Quick and Delicious Easy Dinner Recipes for Busy Weeknights

Introduction

Finding time to prepare a wholesome dinner during busy weeknights can be a real challenge. However, with these 10 quick and easy dinner recipes, you can enjoy delicious meals without spending hours in the kitchen. Let’s explore each recipe in detail.

Recipe 1: One-Pan Lemon Garlic Chicken

Ingredients:

  • 4 boneless, skinless chicken breasts
  • 2 tablespoons olive oil
  • 4 cloves garlic, minced
  • 1 lemon, juiced and zested
  • 1 teaspoon dried oregano
  • Salt and pepper to taste

Instructions:

  1. Preheat the oven to 400°F (200°C).
  2. In a large oven-safe skillet, heat the olive oil over medium-high heat.
  3. Season the chicken breasts with salt, pepper, and dried oregano.
  4. Sear the chicken breasts for 2-3 minutes on each side until golden brown.
  5. Add minced garlic, lemon juice, and lemon zest to the skillet.
  6. Transfer the skillet to the preheated oven and bake for 15-20 minutes or until the chicken is cooked through.
  7. Serve hot with your favorite side dishes.

Recipe 2: Creamy Tuscan Shrimp Pasta

Ingredients:

  • 8 ounces linguine pasta
  • 1 pound shrimp, peeled and deveined
  • 2 tablespoons butter
  • 4 cloves garlic, minced
  • 1 cup cherry tomatoes, halved
  • 1 cup spinach
  • 1/2 cup heavy cream
  • 1/4 cup grated Parmesan cheese
  • Salt and pepper to taste

Instructions:

  1. Cook the linguine pasta according to the package instructions until al dente. Drain and set aside.
  2. In a large skillet, melt the butter over medium heat.
  3. Add minced garlic and cook until fragrant.
  4. Add shrimp to the skillet and cook until pink and opaque.
  5. Add cherry tomatoes and spinach to the skillet and cook until wilted.
  6. Reduce the heat to low and stir in the heavy cream and grated Parmesan cheese.
  7. Season with salt and pepper to taste.
  8. Add the cooked linguine pasta to the skillet and toss until well coated.
  9. Serve hot with a sprinkle of Parmesan cheese on top.

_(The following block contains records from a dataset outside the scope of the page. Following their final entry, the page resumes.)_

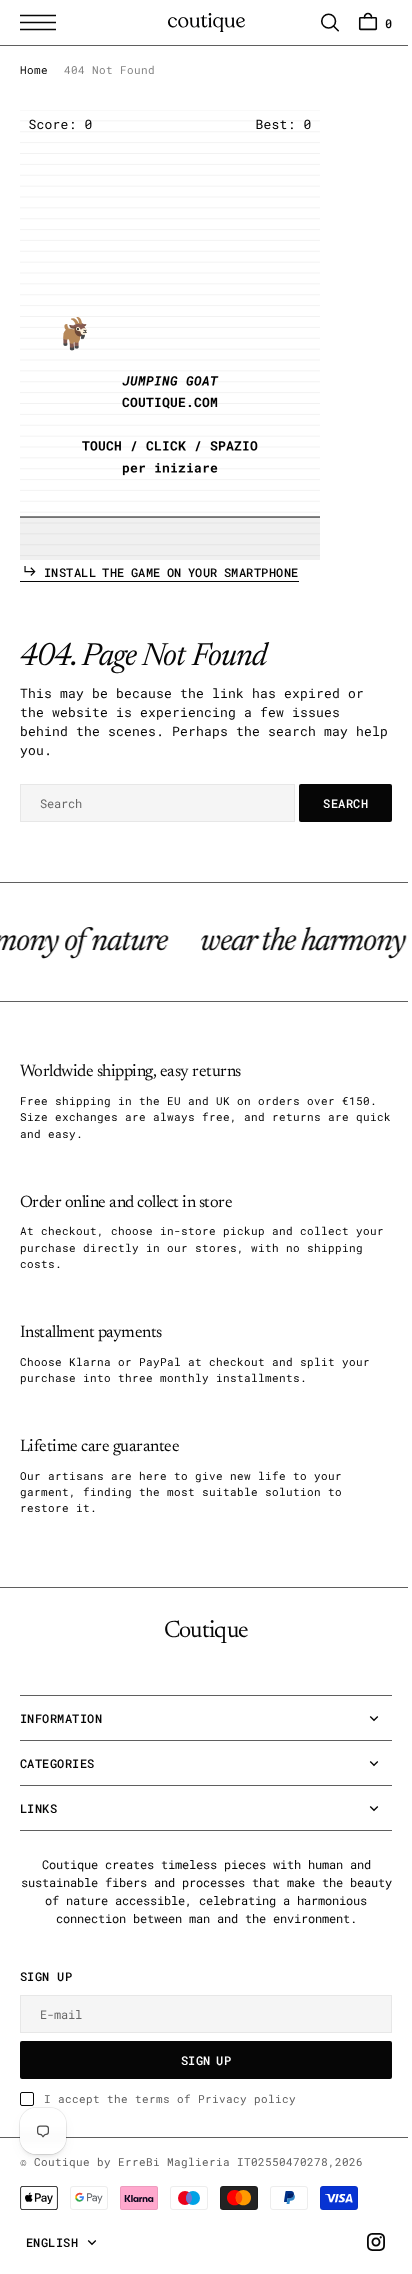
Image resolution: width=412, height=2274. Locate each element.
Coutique (62, 2180)
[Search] (315, 22)
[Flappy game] (170, 335)
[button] (43, 22)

Recipe 3: BBQ Ranch Chicken Tacos

Ingredients:

  • 1 pound chicken breasts, cooked and shredded
  • 1/2 cup barbecue sauce
  • 1/4 cup ranch dressing
  • 8 small flour tortillas
  • 1 cup shredded lettuce
  • 1/2 cup diced tomatoes
  • 1/4 cup diced red onions
  • Fresh cilantro, chopped (for garnish)

Instructions:

  1. In a bowl, mix the shredded chicken with barbecue sauce and ranch dressing.
  2. Warm the flour tortillas in a dry skillet or microwave.
  3. Place a spoonful of the BBQ ranch chicken mixture onto each tortilla.
  4. Top with shredded lettuce, diced tomatoes, diced red onions, and fresh cilantro.
  5. Roll up the tortillas and secure with toothpicks if needed.
  6. Serve the BBQ ranch chicken tacos as a quick and delicious dinner option.

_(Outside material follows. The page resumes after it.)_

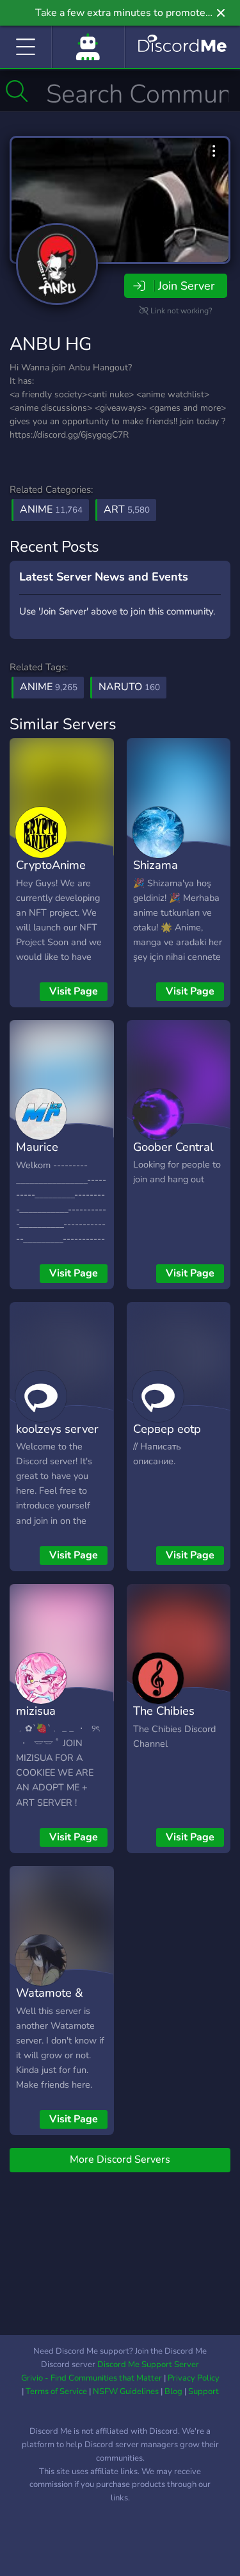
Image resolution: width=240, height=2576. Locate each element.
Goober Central (173, 1147)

Recipe 4: Teriyaki Salmon with Steamed Vegetables

Ingredients:

  • 4 salmon fillets
  • 1/4 cup soy sauce
  • 2 tablespoons honey
  • 1 tablespoon rice vinegar
  • 1 teaspoon sesame oil
  • 2 cloves garlic, minced
  • 1 teaspoon grated ginger
  • Steamed vegetables of your choice (broccoli, carrots, snap peas, etc.)

Instructions:

  1. Preheat the oven to 400°F (200°C).
  2. In a small bowl, whisk together soy sauce, honey, rice vinegar, sesame oil, minced garlic, and grated ginger to make the teriyaki sauce.
  3. Place the salmon fillets in a baking dish and pour the teriyaki sauce over them.
  4. Bake the salmon in the preheated oven for 12-15 minutes or until cooked to your desired level of doneness.
  5. While the salmon is baking, steam the vegetables until tender.
  6. Serve the teriyaki salmon with steamed vegetables for a healthy and satisfying dinner.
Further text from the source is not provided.